Saturday, January 16, 2016

The First-Digit Law

A Coruña243,870
Ávila58,358
Barcelona1,604,555
Bilbao345,141
Cáceres95,617
Ciudad Real74,427
Córdoba327,362
Cuenca55,428
Donostia186,095
Girona97,586
Granada235,800
Guadalajara83,391
Huelva146,318
Huesca52,239
Lugo98,134
Madrid3,141,991
Málaga569,130
Murcia439,889
Ourense106,231
Oviedo221,870
This post is about long lists of — real-life — numerical data. Doesn't sound like we're off to an interesting start, are we? But keep staring at such a list long enough, and you'll notice something strange.

For example, take a list of population counts for each of the more than 8000 cities in Spain. Like the one on the left. Without actually seeing that whole list, approximately what percentage of those numbers do you expect to start with the digit one?

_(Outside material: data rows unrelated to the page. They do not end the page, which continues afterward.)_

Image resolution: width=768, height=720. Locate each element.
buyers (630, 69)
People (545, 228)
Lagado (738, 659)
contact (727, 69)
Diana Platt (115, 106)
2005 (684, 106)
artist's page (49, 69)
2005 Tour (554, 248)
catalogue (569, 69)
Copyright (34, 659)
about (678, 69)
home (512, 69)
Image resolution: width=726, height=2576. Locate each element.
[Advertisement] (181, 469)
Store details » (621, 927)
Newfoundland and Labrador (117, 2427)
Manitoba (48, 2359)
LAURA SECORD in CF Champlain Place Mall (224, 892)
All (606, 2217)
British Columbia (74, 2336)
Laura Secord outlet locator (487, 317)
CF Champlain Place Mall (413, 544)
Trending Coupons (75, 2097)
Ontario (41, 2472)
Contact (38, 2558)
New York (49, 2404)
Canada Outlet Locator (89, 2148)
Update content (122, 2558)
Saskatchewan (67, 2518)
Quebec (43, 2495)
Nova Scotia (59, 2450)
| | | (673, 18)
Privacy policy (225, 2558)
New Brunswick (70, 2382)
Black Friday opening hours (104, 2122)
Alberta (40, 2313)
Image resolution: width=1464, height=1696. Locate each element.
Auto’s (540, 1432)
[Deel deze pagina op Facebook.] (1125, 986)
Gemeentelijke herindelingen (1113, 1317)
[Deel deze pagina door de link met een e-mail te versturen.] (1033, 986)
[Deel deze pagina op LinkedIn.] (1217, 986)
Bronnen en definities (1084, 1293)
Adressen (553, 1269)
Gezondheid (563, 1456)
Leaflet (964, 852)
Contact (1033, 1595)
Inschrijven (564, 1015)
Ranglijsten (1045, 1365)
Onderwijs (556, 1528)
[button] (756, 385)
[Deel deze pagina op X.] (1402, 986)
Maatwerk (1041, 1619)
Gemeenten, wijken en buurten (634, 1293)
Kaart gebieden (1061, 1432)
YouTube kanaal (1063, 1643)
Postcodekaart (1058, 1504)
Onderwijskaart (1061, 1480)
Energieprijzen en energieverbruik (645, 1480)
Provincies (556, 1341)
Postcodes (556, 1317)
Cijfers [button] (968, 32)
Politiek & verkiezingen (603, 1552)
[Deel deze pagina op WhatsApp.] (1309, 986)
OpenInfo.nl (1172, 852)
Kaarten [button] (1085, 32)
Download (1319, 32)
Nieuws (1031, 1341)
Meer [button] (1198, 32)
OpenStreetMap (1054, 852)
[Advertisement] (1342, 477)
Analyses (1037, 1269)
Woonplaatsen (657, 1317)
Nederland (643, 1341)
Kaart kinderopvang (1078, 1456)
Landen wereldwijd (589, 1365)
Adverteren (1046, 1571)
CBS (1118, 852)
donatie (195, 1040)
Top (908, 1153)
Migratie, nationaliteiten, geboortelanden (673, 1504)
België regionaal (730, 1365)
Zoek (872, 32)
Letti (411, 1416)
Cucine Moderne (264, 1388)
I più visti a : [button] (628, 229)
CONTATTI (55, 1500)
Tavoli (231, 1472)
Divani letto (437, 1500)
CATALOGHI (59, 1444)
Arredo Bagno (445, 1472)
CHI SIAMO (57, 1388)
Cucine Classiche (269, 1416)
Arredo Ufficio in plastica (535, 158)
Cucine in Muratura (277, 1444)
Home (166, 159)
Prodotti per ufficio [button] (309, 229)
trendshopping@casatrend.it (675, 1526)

You could reason that since the first digit could be any from 1 to 9, then a number will start with a specific digit about one in nine times as well. Or about ~11%. You know, on average.

That seems a reasonable and logical guess, and yet it turns out that almost one third of the numbers on this list start with the digit ‘1’!

Check out that link. That site shows something else too. It doesn't just apply to this particular list of numbers. Nor does it only apply to lists of population counts. There are many, many numerical data sets out there where this Law — also called Benford's Law — applies.

Socio-economic data. Stock prices. The lengths of rivers in miles. The lengths of rivers in kilometers! Street addresses. Constants in physics. Birth rates. Death rates. The sizes of the files on your computer. It doesn't apply to everything, but it sure applies to a lot.